Some one who was allowed to visit him regularly in his cell told me that he stood his trial bravely and steadfastly refused to betray a single name to save himself. Threats and persuasions were of no avail.
On Saturday night in his cell his death sentence was read to him.
The execution was to take place on Sunday morning at 6 o'clock, he was told.
Incidentally his jailers informed him that there was still a chance for him if he would give the authorities the names of some of the people in town who were in communication with the Boers in the field.
He was then left to his pleasant reflections.
Reader, we must not be too harsh in our judgment of him. He was only a boy, not yet twenty years of age, and we shall never know what anguish of mind he endured that night.

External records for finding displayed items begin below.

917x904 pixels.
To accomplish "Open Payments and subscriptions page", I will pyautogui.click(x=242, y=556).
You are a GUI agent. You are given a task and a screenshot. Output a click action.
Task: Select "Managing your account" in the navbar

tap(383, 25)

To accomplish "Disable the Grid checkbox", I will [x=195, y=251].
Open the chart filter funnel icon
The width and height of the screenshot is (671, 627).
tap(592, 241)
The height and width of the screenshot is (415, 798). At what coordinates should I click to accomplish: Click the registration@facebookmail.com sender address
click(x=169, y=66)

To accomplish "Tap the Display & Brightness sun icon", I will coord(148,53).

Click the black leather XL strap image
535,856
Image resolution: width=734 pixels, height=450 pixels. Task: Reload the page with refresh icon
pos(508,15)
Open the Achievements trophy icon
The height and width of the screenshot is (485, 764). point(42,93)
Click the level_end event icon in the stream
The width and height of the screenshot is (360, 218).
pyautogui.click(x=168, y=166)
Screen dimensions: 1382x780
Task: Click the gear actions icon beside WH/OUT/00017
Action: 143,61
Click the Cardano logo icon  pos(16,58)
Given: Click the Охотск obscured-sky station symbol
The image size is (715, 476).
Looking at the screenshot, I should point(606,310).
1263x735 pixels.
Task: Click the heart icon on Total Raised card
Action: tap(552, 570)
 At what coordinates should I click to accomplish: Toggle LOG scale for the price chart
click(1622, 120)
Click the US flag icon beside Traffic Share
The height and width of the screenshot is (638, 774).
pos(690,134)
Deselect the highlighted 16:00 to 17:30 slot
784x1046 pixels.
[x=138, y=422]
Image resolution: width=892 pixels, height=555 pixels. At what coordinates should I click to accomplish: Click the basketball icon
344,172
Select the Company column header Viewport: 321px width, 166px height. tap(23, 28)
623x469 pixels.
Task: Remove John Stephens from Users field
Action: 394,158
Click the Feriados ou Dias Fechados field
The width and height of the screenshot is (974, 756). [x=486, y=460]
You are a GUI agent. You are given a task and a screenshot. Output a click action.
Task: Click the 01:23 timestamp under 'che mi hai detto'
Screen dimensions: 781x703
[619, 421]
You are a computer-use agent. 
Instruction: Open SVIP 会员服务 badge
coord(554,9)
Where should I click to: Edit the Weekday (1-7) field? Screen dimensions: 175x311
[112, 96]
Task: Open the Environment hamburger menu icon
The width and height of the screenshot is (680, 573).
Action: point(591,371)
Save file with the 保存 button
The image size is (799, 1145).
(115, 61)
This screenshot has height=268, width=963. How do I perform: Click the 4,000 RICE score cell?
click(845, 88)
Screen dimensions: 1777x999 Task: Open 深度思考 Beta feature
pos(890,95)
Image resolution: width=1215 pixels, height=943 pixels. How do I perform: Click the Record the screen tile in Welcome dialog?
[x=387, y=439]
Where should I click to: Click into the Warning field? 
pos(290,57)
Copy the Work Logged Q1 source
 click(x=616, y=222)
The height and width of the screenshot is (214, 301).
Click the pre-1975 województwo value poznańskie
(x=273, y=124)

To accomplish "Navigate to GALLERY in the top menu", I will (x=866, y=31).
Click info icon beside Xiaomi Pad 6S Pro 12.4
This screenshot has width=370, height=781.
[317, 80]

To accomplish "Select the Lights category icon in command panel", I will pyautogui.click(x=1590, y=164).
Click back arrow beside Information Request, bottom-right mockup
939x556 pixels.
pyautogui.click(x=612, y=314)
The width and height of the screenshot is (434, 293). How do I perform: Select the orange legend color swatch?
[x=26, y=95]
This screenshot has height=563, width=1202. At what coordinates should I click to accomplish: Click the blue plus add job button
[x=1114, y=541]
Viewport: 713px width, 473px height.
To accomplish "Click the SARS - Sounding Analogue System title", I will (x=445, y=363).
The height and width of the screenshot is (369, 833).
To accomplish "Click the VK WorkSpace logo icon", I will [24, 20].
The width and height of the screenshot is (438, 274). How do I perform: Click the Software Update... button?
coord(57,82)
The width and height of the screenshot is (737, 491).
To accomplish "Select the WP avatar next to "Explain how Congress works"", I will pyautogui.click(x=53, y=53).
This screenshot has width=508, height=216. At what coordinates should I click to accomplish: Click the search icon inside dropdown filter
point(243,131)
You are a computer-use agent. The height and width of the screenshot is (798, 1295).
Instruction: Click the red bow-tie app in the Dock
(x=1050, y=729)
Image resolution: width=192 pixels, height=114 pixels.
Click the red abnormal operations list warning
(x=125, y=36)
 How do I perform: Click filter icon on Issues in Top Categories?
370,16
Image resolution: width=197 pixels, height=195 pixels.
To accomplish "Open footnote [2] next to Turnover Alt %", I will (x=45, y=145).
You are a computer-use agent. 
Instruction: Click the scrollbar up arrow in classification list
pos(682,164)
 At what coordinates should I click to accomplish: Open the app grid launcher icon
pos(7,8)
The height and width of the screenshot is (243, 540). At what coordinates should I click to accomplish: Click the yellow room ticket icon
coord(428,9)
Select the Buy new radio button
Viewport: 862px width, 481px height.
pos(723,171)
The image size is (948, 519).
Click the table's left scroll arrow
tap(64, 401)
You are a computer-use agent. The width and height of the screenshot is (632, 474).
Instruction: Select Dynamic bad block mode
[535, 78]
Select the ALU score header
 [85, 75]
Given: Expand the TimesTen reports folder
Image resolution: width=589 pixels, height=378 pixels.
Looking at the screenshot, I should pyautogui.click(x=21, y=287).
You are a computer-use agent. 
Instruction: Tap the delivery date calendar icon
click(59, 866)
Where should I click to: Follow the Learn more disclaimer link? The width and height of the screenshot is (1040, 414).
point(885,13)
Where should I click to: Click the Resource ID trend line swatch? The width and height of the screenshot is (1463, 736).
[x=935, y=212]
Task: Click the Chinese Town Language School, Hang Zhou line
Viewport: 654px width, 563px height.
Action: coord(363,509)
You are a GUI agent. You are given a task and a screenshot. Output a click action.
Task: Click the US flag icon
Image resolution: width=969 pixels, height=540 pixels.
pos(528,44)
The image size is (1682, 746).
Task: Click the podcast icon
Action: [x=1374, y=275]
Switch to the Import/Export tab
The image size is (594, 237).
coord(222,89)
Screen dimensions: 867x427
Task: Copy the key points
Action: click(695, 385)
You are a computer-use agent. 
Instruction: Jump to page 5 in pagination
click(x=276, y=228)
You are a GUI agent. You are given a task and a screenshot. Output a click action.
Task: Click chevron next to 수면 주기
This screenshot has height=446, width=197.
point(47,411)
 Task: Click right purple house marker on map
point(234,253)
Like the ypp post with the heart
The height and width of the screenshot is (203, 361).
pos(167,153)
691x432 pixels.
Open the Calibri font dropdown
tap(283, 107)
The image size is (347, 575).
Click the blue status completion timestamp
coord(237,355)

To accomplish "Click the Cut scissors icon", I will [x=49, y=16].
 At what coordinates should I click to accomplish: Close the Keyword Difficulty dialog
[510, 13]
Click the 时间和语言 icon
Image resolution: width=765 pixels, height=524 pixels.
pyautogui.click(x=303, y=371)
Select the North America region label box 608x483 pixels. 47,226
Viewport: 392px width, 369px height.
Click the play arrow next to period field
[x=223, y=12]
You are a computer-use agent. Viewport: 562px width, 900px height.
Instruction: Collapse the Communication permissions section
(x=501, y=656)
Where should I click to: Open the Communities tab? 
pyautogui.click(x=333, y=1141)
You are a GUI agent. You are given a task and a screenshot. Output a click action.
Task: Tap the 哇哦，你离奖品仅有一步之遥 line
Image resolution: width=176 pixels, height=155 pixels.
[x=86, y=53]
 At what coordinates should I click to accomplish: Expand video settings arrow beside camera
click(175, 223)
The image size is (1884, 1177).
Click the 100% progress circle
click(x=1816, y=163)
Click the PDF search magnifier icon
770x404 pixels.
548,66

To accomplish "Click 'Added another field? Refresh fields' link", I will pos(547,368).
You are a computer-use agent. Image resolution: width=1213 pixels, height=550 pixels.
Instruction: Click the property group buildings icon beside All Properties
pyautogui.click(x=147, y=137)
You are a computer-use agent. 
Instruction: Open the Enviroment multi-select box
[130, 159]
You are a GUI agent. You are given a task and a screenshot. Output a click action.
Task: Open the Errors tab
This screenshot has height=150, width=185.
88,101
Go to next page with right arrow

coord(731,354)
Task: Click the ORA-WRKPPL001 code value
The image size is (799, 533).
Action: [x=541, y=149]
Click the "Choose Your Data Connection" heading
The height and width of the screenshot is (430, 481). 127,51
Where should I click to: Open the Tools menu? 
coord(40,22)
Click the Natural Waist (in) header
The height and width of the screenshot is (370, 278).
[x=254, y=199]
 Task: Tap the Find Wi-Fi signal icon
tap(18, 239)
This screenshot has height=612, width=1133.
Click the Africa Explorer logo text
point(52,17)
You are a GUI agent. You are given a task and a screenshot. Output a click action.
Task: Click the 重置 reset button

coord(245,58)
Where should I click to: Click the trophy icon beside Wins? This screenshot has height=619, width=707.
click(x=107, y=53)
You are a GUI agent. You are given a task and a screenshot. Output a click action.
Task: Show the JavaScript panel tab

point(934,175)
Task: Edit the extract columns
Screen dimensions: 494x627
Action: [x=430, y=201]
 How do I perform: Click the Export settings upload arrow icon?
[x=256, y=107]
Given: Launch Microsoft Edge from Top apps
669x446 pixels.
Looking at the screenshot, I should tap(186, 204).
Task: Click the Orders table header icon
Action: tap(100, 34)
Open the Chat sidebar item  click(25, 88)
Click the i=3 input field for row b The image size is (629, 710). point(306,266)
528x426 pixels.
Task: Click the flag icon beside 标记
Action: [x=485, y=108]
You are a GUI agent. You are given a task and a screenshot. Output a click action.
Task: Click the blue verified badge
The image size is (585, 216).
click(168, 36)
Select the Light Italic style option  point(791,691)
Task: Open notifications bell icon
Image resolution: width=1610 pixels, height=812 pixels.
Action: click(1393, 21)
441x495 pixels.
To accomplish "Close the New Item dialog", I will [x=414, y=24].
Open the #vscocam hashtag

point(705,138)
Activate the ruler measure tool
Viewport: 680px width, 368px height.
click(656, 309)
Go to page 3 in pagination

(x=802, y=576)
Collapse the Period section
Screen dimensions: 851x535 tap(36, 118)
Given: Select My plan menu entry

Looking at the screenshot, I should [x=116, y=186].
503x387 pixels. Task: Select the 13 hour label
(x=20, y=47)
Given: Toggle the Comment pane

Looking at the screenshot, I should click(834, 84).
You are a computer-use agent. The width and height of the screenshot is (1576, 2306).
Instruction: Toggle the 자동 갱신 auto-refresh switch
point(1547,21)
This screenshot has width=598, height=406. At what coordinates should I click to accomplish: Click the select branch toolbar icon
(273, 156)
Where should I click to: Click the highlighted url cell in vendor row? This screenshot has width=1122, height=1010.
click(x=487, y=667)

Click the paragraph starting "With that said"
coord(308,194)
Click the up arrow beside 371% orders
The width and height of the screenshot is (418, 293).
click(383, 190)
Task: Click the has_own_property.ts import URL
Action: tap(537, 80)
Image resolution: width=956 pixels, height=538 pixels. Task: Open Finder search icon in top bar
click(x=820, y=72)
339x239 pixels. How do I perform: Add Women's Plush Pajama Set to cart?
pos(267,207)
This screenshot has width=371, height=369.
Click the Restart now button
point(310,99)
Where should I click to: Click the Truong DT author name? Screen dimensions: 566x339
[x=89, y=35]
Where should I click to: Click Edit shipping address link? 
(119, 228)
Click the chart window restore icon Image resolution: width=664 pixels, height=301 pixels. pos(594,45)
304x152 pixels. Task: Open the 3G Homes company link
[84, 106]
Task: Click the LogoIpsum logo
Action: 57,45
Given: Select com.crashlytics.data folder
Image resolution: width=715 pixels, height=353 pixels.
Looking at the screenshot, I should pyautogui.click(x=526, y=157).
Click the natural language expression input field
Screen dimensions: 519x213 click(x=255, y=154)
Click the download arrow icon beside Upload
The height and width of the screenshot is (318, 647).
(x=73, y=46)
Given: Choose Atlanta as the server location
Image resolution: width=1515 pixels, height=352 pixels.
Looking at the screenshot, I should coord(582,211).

When day broke he was in no way fit for the harrowing scene awaiting him. His father, his sister, and his fiancée were admitted to his cell at the fateful hour that morning, to take their last leave of him.
They clung to him, sobbing, wailing, and imploring him to give the names of his fellow-conspirators. What arguments were brought to bear upon him we shall never know.
He yielded, and in that God-forsaken cell on Sunday morning he gave the names required of him, the five members of the Secret Committee and other names familiar to us all, Jannie Joubert, Franz Smit, Liebenberg, etc.
Ah, if he had been executed that day, how his memory would have been revered by his friends and respected by his foes! But what was he now?—a traitor, oh God! a traitor to his land and people!